Danone France a adopté une approche très « B to C » afin de concevoir cet e-shop. « On ne différencie pas le café restaurant ou le client final dans notre façon de communiquer » explique la responsable. « On parle d’un humain qui a besoin de ressentir une attraction par rapport à nos marques, qu’il  soit en train de travailler ou de consommer nos produits. Nous avons fait le choix d’utiliser une approche très ‘B to C’ » ajoute-t-elle. Le site e-shop est conçu afin d’être attractif et vivant, et non comme un outil administratif de passage de commandes. « C’est humaniser un petit peu l’expérience. On veut enlever tout le côté administratif qu’il y avait avant dans la relation client et Danone. On veut l’humaniser grâce à la plateforme pour dévier toutes les interactions humaines sur du service, de la valeur ajoutée et on n’a pas de système de ‘re-commande’ et de ‘je n’ai plus de stock’, etc. » dit-elle.

Le frontend du e-shop s’inspire du savoir faire de Danone en « D to C »

Afin de réussir le projet, Danone France s’est appuyé sur son expérience des sites e-commerce « D to C », Direct to Consumer. « Grâce au ‘D to C’, on sait le type d’images et le type de description marketing qui fonctionnent. Ce que l’on a utilisé du ‘D to C’, c’est comment on gère la partie visible, la partie front-end du site, donc les contenus, le moteur de recherche et comment on optimise cela, la gestion du digital shop » liste-t-elle. En revanche, Danone France n’a pas voulu utiliser l’expérience d’un site « D to C » comme « Evian chez vous », pour la logistique, où ce sont de gros volumes de bouteilles d’eau qui sont livrés aux particuliers.

Pour ce projet, en tout 18 personnes de Danone France ont été mobilisées, venant de plusieurs services

Pour ce projet, en tout 18 personnes de Danone France ont été mobilisées, venant de plusieurs services. Les soutiens essentiels sont venus du General Manager France de Danone et du Vice Président e-commerce. « Cela ne s’est pas fait en un jour, c’est un projet qui a permis d’ouvrir les yeux à différents départements qui ne connaissaient pas le e-commerce. Ces personnes sont désormais des supports pour toute initiative e-commerce en France et international » se réjouit la responsable. Le projet a réclamé de la ténacité en interne. Cela a pris plusieurs mois pour convaincre.
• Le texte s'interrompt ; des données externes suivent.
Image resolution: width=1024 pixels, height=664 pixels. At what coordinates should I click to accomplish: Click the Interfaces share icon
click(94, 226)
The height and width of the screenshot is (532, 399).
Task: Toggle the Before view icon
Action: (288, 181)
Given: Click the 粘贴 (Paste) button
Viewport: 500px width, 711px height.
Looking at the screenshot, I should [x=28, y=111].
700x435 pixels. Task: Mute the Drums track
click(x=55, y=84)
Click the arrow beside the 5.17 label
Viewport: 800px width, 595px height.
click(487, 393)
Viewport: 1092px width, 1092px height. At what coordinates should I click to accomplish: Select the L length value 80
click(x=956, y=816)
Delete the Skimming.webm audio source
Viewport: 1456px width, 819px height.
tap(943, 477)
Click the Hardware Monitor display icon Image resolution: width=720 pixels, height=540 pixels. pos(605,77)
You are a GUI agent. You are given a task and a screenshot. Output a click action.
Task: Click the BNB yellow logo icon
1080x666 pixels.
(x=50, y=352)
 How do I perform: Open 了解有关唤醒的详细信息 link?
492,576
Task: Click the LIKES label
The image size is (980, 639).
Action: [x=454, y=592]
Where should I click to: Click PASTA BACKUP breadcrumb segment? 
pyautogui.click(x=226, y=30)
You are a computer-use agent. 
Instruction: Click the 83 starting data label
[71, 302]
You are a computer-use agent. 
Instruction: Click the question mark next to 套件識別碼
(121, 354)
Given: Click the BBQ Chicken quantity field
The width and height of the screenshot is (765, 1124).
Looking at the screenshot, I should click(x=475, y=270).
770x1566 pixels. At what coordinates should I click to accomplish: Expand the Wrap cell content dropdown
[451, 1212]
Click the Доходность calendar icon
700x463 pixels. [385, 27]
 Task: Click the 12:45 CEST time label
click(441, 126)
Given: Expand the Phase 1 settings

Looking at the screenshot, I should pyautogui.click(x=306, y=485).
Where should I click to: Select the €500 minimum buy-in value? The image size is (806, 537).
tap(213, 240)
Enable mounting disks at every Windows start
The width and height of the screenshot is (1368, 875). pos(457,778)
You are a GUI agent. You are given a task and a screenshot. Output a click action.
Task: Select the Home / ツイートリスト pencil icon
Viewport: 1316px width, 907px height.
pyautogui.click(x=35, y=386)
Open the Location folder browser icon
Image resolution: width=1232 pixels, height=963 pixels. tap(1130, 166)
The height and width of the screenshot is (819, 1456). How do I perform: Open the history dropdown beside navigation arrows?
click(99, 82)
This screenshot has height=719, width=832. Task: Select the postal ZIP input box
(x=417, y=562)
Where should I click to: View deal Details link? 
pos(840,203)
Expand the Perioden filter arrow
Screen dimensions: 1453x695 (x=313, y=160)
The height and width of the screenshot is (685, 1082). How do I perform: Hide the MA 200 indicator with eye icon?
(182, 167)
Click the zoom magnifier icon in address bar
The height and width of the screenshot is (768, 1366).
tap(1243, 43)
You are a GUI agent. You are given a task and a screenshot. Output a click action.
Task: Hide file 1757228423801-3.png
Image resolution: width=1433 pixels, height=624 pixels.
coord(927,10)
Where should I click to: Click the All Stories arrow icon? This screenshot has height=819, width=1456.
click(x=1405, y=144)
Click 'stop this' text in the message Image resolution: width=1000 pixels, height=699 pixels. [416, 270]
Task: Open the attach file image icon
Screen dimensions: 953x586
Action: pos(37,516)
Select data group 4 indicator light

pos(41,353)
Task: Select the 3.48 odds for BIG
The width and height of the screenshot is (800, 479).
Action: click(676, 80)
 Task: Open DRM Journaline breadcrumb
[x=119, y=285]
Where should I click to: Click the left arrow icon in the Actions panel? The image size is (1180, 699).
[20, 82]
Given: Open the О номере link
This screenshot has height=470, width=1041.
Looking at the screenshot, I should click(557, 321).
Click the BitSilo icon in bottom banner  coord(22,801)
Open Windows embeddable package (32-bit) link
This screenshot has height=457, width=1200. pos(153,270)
« Il faut être très clair sur l’objectif » souligne-t-elle.  Dans le cas du e-shop, l’objectif n’était pas uniquement la vente, ou de permettre aux clients professionnels de recevoir les produits plus facilement, plus rapidement, etc. Il y a toute la notion de service. Il fallait ainsi intégrer toutes les équipes marketing de Danone. « Et il faut trouver les bons sponsors, c’est le plus important. Quand on parle de 17 personnes, c’est 17 personnes pour pousser avec nous le projet. Ce n’était pas une personne du ‘B to B’ qui a lancé le projet. On n’était pas expert du ‘B to B’ chez Danone, on a fait appel à des interlocuteurs externes » insiste-t-elle.

Un projet lancé par l’équipe e-commerce de Danone France

Le projet est parti de l’équipe e-commerce qui a embarqué l’équipe ventes, puis les équipes supply chain et informatique ont été ajoutées. « On ne pouvait pas faire sans l’informatique. C’est là ce que cela a été compliqué de lier la technique avec le business, mais on y est arrivé. Cela a pris plusieurs mois. 70% du succès du site s’est faite sur le choix des bons interlocuteurs chez Danone » relève-t-elle.  Si la partie technologique repose sur Salesforce, la livraison des produits est assurée pour sa part en 48 heures par Chronofresh, nouveau partenaire pour Danone et spécialisé dans les produits frais.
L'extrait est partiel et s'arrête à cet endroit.